Beilock is one of the most respected voices on an issue everyone has experienced at some point in their life.
And she’s spent years researching how to perform at our best when the pressure and intensity is ratcheted up.
“I want to understand how we can perform at our best, especially when it matters most,” she says. “We’ve all had experiences where we haven’t put our best foot forward when we wanted to and I want to try and fix that for myself and others.”
Use these insights she shared to help your teams and young athletes excel when the pressure mounts:
UNCOVERING VALUE IN THE PAINFUL MOMENTS
Most young athletes can easily recall a moment where they failed to perform as hoped; and how they navigate those lingering thoughts has long-range implications.
“There’s really interesting research showing that you can actually help athletes reframe those situations where they are thinking ‘I let everyone down and I’m the worst player in the world’ to thinking about what did they do wrong in technical terms,” Beilock says. “Maybe if they are a swimmer, they didn’t get off the blocks quick enough or they weren’t holding their arm in the right position, and now it’s about what are they going to do differently?

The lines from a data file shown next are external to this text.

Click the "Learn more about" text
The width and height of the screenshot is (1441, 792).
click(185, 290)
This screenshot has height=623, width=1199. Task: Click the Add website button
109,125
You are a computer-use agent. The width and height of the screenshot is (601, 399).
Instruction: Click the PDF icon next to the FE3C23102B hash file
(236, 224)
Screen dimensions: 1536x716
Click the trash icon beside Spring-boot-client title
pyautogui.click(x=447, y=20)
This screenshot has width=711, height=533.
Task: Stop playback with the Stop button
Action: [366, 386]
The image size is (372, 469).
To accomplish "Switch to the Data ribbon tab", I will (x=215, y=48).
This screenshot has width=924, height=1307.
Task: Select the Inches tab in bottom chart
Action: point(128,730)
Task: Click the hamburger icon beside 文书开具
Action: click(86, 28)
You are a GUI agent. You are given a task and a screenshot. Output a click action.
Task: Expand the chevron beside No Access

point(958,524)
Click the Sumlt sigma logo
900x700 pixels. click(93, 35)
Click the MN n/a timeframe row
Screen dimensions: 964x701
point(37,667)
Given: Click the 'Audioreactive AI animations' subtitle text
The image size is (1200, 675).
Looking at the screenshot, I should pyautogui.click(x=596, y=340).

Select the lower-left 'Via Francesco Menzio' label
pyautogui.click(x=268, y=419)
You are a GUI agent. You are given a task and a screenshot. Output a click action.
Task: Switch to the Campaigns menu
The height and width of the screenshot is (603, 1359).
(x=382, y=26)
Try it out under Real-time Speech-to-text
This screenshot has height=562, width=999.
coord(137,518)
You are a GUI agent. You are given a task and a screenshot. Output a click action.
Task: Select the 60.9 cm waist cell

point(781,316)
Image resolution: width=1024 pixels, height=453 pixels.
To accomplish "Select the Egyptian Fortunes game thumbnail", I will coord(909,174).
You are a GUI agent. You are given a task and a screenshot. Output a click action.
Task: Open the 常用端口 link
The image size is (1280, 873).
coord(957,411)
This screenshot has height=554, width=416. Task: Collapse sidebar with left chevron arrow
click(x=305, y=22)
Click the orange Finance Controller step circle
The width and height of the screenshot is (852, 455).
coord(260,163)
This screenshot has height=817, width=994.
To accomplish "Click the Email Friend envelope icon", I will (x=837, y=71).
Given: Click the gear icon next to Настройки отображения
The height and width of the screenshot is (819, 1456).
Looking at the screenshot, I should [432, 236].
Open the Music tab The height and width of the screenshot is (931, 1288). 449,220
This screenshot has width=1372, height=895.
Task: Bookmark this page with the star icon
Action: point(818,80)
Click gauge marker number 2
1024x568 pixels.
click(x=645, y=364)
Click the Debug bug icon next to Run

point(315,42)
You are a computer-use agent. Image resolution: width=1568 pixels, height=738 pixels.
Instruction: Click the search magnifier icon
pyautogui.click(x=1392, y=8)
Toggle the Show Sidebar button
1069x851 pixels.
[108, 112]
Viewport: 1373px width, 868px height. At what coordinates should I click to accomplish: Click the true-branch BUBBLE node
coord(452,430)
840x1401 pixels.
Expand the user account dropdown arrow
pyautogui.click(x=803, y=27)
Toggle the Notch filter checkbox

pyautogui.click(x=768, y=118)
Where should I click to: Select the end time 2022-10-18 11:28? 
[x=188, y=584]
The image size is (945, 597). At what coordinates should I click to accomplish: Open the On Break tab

What’s the one thing they can control and change? And it turns out that when you have small things to focus on that can be really helpful in getting your mind in the right place.”
TACKLING CHOKING WITH YOUR TEAM
Don’t be afraid to talk about choking with young athletes. After all, it’s a part of competing and it happens – to every athlete.
“I think sometimes coaches just want to stay away from it – it’s not even talked about after it happens,” Beilock says. “We know that if we can get athletes to reframe and think differently about a pressure situation, rather than just trying to file it away, you can actually move on from it. So I would address it head on, explaining we all choke and we all perform poorly from time to time. And the question for athletes is how do you change even just one thing you did last time? What improvement can you show?”
CREATE GAME-LIKE CONDITIONS
Help prepare athletes to perform at their best by conducting practices that resemble game day conditions as much as possible.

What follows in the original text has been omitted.